Task to carry out » In the material below, the lines to repeat exactly run from the one containing "Task: Open the Recolor Artwork wheel icon" to the very last line, both included.

Extracted records »
◇ ◇ ◇ ◇

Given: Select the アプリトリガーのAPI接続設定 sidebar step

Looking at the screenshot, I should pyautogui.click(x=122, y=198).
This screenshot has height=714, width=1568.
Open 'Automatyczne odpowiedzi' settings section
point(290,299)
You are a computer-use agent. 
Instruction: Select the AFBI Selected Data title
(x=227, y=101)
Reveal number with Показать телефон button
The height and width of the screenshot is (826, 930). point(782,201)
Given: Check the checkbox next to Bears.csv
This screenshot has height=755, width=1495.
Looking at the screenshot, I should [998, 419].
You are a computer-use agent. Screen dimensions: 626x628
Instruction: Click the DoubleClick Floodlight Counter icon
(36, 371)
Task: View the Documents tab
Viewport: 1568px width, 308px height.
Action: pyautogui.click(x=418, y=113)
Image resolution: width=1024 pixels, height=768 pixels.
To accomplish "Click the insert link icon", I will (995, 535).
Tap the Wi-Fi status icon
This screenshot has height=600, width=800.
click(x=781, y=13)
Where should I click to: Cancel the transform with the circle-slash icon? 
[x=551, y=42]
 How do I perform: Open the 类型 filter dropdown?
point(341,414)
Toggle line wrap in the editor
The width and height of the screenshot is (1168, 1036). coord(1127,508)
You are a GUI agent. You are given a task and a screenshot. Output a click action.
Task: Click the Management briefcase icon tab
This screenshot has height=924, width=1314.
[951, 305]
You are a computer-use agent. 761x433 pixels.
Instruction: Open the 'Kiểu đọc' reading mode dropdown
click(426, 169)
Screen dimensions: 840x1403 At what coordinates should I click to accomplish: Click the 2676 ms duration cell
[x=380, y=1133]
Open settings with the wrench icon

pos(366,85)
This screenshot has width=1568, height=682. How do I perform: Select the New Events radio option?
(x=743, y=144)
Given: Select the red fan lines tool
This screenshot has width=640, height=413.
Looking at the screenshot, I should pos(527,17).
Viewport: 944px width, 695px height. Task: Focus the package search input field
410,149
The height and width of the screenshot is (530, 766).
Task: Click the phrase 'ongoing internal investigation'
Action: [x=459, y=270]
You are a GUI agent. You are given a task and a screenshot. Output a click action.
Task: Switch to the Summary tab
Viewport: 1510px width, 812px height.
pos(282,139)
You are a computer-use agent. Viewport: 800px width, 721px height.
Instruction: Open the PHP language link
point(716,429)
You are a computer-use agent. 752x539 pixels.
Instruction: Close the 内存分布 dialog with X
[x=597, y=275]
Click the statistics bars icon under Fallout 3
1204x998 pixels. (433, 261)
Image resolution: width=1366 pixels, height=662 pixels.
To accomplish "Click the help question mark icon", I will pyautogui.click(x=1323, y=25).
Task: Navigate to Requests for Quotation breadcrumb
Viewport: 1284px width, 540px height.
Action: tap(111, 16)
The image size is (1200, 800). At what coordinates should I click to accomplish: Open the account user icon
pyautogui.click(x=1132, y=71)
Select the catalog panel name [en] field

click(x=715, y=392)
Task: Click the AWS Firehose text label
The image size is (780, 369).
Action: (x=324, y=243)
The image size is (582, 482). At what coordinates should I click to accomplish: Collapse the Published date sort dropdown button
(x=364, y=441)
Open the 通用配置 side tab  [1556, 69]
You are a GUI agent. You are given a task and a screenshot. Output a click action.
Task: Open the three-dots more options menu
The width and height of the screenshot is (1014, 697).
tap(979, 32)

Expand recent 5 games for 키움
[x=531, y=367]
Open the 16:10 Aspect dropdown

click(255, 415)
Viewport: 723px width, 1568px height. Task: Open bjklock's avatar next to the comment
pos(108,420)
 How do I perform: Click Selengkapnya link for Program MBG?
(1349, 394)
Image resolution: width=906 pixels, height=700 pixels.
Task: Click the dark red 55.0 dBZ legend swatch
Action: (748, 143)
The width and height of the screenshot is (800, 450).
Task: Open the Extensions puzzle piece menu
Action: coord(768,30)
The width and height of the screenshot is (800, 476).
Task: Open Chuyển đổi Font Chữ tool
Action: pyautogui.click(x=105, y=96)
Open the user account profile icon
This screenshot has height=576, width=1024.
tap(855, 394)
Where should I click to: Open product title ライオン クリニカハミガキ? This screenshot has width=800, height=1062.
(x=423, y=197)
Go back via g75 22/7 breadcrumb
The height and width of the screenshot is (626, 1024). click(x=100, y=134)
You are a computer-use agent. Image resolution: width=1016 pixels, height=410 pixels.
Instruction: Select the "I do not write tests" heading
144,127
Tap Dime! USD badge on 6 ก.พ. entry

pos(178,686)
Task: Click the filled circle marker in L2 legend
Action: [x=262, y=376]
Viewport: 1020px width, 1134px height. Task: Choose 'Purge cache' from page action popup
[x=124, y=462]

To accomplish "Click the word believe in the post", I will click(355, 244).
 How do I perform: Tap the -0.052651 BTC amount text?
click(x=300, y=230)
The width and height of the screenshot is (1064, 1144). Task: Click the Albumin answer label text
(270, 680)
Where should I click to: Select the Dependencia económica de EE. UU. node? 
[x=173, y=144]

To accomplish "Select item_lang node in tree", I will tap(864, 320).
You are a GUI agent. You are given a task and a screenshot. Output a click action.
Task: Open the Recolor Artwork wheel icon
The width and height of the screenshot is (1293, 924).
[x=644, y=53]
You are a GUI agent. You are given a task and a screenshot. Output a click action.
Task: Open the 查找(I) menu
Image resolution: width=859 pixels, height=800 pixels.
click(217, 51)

◇ ◇ ◇ ◇

Answer to the problem »
Task: Open the Recolor Artwork wheel icon
The width and height of the screenshot is (1293, 924).
[x=644, y=53]
You are a GUI agent. You are given a task and a screenshot. Output a click action.
Task: Open the 查找(I) menu
Image resolution: width=859 pixels, height=800 pixels.
click(217, 51)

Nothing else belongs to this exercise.